* _Task to carry out_: Your task is to output, without alteration, each line from the one containing "3rd case statement" through the final line of the records below.

[Collected data]

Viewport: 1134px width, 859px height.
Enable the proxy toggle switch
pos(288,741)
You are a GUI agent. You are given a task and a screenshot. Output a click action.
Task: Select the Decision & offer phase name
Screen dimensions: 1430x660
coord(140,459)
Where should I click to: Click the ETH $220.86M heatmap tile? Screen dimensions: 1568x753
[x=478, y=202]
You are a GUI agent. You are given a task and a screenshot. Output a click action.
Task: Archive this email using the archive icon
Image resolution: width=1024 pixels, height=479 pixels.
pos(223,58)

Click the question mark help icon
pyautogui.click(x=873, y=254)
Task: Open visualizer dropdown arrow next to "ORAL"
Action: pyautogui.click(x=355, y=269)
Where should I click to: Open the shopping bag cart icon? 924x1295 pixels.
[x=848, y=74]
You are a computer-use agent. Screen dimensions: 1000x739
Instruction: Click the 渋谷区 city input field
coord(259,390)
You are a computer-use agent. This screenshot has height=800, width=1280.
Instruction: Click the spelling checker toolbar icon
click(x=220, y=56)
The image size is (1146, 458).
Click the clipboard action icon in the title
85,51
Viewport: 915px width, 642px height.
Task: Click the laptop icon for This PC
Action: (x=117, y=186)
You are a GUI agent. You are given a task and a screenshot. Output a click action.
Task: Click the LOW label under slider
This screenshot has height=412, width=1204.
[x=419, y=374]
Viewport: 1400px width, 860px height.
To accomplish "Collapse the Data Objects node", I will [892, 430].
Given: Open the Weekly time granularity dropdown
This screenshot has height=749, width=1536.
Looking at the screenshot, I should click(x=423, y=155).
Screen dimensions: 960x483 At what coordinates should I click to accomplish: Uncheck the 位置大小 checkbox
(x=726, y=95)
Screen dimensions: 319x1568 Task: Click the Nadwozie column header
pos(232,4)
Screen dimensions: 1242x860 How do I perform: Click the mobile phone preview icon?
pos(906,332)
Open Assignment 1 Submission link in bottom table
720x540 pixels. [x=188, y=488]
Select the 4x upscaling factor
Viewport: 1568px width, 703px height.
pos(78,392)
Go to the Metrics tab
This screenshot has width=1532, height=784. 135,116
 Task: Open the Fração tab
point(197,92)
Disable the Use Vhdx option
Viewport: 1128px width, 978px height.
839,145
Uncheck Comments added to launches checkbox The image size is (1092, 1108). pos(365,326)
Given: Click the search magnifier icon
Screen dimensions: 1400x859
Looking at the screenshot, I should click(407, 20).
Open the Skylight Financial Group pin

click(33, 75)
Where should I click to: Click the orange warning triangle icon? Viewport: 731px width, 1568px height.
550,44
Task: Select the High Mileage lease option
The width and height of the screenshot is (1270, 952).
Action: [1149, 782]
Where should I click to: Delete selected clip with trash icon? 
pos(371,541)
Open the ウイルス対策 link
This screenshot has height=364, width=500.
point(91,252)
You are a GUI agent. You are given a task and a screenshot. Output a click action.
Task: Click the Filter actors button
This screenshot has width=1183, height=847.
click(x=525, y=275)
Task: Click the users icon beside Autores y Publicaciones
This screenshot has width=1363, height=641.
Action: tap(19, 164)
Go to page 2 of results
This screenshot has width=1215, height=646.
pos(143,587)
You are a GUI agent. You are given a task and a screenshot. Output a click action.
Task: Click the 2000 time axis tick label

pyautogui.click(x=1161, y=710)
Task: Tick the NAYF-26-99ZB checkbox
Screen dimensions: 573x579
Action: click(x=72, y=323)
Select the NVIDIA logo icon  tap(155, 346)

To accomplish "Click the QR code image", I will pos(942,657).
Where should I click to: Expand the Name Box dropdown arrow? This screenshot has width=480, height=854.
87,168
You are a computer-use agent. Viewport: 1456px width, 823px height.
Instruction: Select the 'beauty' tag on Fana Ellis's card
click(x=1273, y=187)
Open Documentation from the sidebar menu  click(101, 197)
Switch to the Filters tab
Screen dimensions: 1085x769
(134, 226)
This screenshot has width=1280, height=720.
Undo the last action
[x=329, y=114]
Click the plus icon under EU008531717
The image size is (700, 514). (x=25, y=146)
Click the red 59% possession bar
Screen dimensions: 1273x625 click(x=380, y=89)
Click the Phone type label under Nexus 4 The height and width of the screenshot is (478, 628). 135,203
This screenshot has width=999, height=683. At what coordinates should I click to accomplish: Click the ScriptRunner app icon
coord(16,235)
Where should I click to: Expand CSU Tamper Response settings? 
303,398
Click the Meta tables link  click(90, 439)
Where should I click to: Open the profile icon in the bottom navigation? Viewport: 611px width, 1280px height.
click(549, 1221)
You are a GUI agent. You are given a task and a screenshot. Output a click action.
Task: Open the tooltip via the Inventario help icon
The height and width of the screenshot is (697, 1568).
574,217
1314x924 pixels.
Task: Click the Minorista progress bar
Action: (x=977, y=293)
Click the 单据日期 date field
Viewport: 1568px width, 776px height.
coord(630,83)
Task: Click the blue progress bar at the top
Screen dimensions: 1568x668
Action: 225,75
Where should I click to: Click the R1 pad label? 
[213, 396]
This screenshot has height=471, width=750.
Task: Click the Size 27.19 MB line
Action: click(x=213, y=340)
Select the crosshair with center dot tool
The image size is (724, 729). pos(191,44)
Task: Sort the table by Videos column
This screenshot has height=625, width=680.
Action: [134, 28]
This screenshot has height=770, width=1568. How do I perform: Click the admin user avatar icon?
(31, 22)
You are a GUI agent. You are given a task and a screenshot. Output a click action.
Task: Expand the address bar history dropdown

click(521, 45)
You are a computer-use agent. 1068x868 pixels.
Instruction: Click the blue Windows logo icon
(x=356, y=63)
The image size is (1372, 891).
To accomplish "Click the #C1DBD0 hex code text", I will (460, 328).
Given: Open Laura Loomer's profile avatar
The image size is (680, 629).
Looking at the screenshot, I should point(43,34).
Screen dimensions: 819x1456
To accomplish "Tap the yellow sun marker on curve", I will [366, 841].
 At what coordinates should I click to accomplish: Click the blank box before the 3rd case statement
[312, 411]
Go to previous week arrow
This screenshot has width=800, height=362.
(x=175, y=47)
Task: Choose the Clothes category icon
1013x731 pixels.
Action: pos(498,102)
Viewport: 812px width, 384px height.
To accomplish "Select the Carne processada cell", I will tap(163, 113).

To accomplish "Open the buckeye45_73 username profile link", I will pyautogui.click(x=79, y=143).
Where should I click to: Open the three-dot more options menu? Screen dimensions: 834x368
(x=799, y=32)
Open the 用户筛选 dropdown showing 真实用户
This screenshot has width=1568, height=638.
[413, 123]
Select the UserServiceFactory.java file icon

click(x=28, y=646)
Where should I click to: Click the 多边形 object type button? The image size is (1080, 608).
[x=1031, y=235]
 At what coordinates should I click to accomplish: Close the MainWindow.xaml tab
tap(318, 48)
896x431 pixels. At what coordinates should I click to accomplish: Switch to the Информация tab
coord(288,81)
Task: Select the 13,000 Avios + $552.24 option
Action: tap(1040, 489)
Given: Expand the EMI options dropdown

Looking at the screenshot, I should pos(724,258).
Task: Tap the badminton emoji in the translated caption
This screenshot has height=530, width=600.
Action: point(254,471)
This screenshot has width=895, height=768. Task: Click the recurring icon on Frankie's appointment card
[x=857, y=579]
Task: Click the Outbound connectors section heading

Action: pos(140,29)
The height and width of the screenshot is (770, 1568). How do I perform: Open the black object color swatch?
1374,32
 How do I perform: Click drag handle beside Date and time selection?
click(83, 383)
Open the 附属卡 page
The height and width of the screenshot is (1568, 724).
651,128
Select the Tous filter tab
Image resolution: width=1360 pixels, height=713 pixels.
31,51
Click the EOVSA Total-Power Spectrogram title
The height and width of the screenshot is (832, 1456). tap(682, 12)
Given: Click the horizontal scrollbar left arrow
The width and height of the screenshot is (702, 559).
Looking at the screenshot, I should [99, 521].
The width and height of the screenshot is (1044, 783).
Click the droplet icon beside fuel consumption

* _Answer space_:
 At what coordinates should I click to accomplish: Click the blank box before the 3rd case statement
[312, 411]
Go to previous week arrow
This screenshot has width=800, height=362.
(x=175, y=47)
Task: Choose the Clothes category icon
1013x731 pixels.
Action: pos(498,102)
Viewport: 812px width, 384px height.
To accomplish "Select the Carne processada cell", I will tap(163, 113).

To accomplish "Open the buckeye45_73 username profile link", I will pyautogui.click(x=79, y=143).
Where should I click to: Open the three-dot more options menu? Screen dimensions: 834x368
(x=799, y=32)
Open the 用户筛选 dropdown showing 真实用户
This screenshot has width=1568, height=638.
[413, 123]
Select the UserServiceFactory.java file icon

click(x=28, y=646)
Where should I click to: Click the 多边形 object type button? The image size is (1080, 608).
[x=1031, y=235]
 At what coordinates should I click to accomplish: Close the MainWindow.xaml tab
tap(318, 48)
896x431 pixels. At what coordinates should I click to accomplish: Switch to the Информация tab
coord(288,81)
Task: Select the 13,000 Avios + $552.24 option
Action: tap(1040, 489)
Given: Expand the EMI options dropdown

Looking at the screenshot, I should pos(724,258).
Task: Tap the badminton emoji in the translated caption
This screenshot has height=530, width=600.
Action: point(254,471)
This screenshot has width=895, height=768. Task: Click the recurring icon on Frankie's appointment card
[x=857, y=579]
Task: Click the Outbound connectors section heading

Action: pos(140,29)
The height and width of the screenshot is (770, 1568). How do I perform: Open the black object color swatch?
1374,32
 How do I perform: Click drag handle beside Date and time selection?
click(83, 383)
Open the 附属卡 page
The height and width of the screenshot is (1568, 724).
651,128
Select the Tous filter tab
Image resolution: width=1360 pixels, height=713 pixels.
31,51
Click the EOVSA Total-Power Spectrogram title
The height and width of the screenshot is (832, 1456). tap(682, 12)
Given: Click the horizontal scrollbar left arrow
The width and height of the screenshot is (702, 559).
Looking at the screenshot, I should [99, 521].
The width and height of the screenshot is (1044, 783).
Click the droplet icon beside fuel consumption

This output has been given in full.